I’m surprised and honored by each and every prize I’ve won, and I’m aware that they are an important source of publicity and income to artists in the twenty-first century. But I have always been uncomfortable with prizes that have long and short lists. As I said when I split the 2015 Caine Prize with my fellow shortlistees—which I could choose to do, given that I had a full-time job and no dependents—“writing is not a competitive sport.” The good opinion of, or even just genuine engagement from, writers, editors, and readers in my life whom I admire (some of whom are judges!) will always mean more to me than prizes as such. What that peopled form of recognition has bequeathed me is a sense of freedom to write what and as I want.

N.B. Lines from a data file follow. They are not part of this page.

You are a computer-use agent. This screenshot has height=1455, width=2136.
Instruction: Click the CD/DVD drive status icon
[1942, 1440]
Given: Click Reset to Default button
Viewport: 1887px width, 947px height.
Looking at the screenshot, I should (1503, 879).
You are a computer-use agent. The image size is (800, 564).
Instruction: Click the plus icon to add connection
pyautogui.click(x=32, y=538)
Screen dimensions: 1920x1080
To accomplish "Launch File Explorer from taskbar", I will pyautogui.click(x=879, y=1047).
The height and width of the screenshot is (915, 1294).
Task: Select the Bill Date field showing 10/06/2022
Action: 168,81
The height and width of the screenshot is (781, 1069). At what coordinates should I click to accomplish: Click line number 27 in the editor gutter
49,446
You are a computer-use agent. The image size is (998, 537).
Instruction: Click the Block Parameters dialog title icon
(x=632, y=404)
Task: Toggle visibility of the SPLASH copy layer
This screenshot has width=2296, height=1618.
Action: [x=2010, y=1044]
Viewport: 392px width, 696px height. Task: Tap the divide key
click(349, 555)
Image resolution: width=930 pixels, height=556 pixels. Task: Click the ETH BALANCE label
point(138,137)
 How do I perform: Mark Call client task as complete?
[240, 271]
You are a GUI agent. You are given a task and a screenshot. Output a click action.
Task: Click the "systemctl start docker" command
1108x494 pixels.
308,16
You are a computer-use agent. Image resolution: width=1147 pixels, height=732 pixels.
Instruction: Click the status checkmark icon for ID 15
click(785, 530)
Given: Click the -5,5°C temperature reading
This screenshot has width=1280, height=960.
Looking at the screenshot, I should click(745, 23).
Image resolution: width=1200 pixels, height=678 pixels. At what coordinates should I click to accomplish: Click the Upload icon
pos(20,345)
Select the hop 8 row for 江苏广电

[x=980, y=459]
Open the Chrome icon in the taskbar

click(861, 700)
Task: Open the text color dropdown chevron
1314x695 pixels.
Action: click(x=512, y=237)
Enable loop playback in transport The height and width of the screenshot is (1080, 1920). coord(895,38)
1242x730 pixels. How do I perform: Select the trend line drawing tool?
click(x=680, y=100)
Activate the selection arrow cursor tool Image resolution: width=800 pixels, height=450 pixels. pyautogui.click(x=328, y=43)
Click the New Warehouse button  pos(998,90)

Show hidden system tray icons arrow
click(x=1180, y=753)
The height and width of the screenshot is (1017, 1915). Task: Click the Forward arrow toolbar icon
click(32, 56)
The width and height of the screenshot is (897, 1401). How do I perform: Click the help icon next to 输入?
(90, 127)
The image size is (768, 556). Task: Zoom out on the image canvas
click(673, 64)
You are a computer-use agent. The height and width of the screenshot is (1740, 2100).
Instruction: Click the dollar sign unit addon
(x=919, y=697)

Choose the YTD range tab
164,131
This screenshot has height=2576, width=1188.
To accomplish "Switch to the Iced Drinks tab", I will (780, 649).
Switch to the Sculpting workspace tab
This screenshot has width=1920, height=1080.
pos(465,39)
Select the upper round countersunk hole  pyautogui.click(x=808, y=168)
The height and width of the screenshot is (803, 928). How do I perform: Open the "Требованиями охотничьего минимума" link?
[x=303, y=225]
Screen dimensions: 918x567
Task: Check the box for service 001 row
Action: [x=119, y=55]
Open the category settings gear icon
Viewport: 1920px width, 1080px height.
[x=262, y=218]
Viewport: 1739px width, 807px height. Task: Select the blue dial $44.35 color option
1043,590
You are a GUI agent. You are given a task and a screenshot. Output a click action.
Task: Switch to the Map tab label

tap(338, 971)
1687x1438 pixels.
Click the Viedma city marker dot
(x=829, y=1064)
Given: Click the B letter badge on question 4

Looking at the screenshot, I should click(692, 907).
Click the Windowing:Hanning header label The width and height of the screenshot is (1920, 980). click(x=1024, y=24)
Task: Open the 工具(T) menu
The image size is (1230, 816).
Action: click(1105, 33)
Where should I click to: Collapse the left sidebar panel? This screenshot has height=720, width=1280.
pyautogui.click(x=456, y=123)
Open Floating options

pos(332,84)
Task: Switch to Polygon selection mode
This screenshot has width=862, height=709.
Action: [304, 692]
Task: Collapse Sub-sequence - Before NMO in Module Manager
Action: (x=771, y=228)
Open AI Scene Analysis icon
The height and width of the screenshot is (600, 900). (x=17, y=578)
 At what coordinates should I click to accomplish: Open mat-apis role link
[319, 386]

This coming fall, Serpell will be teaching a fiction workshop and a new course on Toni Morrison. “I hope that reimmersing myself in Morrison’s work will help me as I return to working on my third novel, which is narrated by a middle-aged black woman, a homecare nurse from Baltimore,” Serpell said.

And what does she look forward to, as spring blooms into Hot Girl Summer 2021? “The vaxxxine summer of love has already begun! Or maybe not!” she said. “This is the lesson of lessons from this last year: you never know. And while we still suffer this as a form of anxiety, it’s also a kind of promise; it’s the radical openness of everything that we cannot control or will.”